Acute alcohol intake decreases brain glucose metabolism and increases brain uptake of acetate, a metabolite of alcohol. This shift in energy utilization persists beyond acute intoxication in individuals with alcohol use disorder (AUD), and may contribute to alcohol craving. We recently found that ketone therapies decrease alcohol withdrawal and alcohol craving in AUD. Here, we studied the effects of a single-dose ketone ester (KE) supplement on brain energy metabolism and alcohol craving. Five AUD and five healthy control (HC) participants underwent two ¹⁸ F-fluorodeoxyglucose positron emission tomography (PET) scans, after consumption of 395 mg/kg KE or without (baseline), in randomized order. In the AUD group, KE reduced alcohol craving scores compared to baseline.
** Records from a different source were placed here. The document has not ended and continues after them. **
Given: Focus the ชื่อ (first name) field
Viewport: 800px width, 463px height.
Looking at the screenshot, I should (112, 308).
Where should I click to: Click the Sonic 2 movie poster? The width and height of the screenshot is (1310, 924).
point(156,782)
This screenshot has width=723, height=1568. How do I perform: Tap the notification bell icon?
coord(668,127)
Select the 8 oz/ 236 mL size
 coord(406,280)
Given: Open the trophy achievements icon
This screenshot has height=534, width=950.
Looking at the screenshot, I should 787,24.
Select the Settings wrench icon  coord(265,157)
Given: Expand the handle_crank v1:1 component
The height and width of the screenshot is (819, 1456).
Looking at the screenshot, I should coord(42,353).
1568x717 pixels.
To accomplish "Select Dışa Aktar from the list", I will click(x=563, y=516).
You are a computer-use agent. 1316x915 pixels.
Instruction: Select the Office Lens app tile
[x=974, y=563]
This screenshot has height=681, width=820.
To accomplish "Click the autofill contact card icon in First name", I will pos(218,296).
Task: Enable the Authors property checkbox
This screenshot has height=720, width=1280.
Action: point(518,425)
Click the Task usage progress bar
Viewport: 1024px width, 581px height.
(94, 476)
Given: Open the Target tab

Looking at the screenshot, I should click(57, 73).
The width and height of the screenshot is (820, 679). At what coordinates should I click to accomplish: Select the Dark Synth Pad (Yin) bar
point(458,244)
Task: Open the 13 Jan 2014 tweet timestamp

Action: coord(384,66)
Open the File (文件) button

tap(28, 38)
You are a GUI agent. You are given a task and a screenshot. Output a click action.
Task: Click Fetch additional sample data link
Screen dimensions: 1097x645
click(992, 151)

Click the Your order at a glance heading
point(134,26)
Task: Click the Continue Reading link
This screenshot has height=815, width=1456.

KE decreased blood glucose levels and elevated blood β-hydroxybutyrate (BHB) levels compared to baseline in both groups. Whole-brain voxel-wise maps of the cerebral metabolic rate of glucose (CMRglc) decreased by 17% in both groups, with the largest KE-induced CMRglc reductions in the frontal, occipital, and cingulate cortices, hippocampus, amygdala, and insula. There were no group differences between AUD and HC in blood or FDG measures, and no correlations between reductions in craving with CMRglc. Cingulate BHB levels, as assessed with ¹ H-magnetic resonance spectroscopy in 5 participant with AUD, increased 3-fold with KE compared to baseleline. In sum, administration of a single dose of KE rapidly shifted brain energetics from glucose to ketone metabolism in HC and AUD. KE also reduced ratings of alcohol craving, demonstrating its potential clinical effectiveness for supporting brain health and alcohol craving in AUD.